EXCERPT PROVIDED.
Getting Back Into Triathlons After a 2-Year Covid Break

Triathlons used to be a big part of my life, and with the arrival of COVID two years ago, there was a huge change. Races stopped completely in 2020, and I was only able to enter one race in 2021. It’s looking as if 2022 is going to mean resumption of normal competitions, and I have been thinking about how I’m going to approach this. I’ve written a few words about the impact of the pandemic on triathletes like myself.

What happened during the break?

The pandemic had a split effect on active people and events like triathlon and running races.  While the numbers of active people increased, and strong sales of everything from bikes to running shoes created supply chain issues, the actual racing part and active group events came to a halt. 2020 had almost no races, and 2021 had a fraction of the normal number.

2022 and beyond, hopefully, can be back to normal.

With a 1 to 2 year layoff of racing, how do you start to get back in the saddle?  Here are a few tips.

Assess Your Current Fitness Level

People will need to think about their current fitness level, after two years of routines being different.  For some people, the pandemic created a huge step backward in terms of group training, fitness, and eating well.  Others may have taken advantage of the time to actually get outside more, and perhaps shave off a few pounds.

Because the answer is different for everyone, the only person who can assess your current fitness level is you.  Take a good, hard look at what kind of shape you are in.  The answer will help you identify the training time required to do a race, and what the first couple months of training should look like.

Start Basing

The concept of periodization in triathlon means that your “season” is split into different segments, and the first one is to set a foundation.  That means you need to move into a base phase, in which time you focus on getting consistent workouts in.  The workouts might not be terribly intense, but you will begin to build your base level of endurance on the bike, run, and swim.

Because it is nice to carefully monitor your distances and exertion level during the base phase, to make sure you don’t overdo it, this can be a great time to be indoors. Indoor cycling often provides excellent data output and monitoring, and treadmill running can be carefully controlled for speed and duration. I use the BKool cycling app, which is a virtual environment so that you can watch a video of a real life location whizzing by while you cycle in front of your computer.

DATA.
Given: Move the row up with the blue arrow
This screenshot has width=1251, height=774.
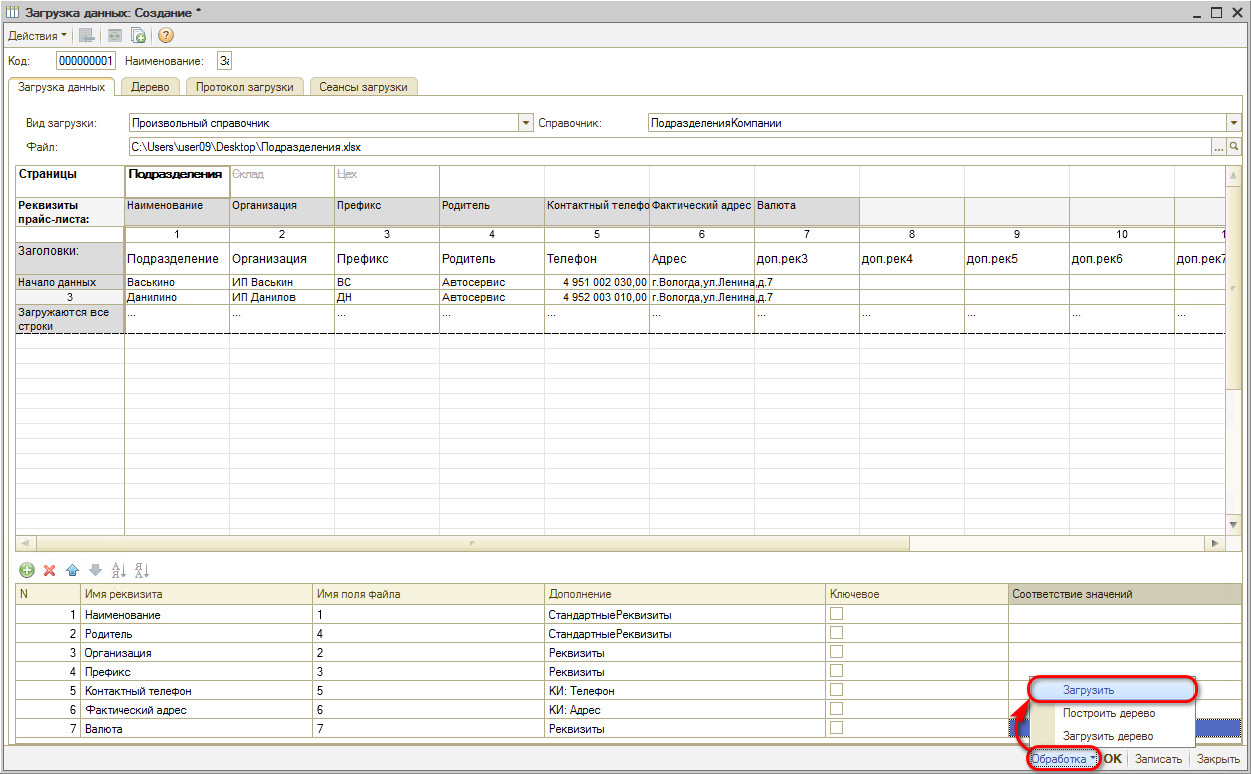Looking at the screenshot, I should tap(72, 570).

WHAT THIS TASK INVOLVES.
Extract the passage of the triathlon article starting with "With a 1 to" and going on through "a few pounds.", copying it word for word. The material above is unrelated to the triathlon article.

WRITTEN ANSWER.
With a 1 to 2 year layoff of racing, how do you start to get back in the saddle?  Here are a few tips.

Assess Your Current Fitness Level

People will need to think about their current fitness level, after two years of routines being different.  For some people, the pandemic created a huge step backward in terms of group training, fitness, and eating well.  Others may have taken advantage of the time to actually get outside more, and perhaps shave off a few pounds.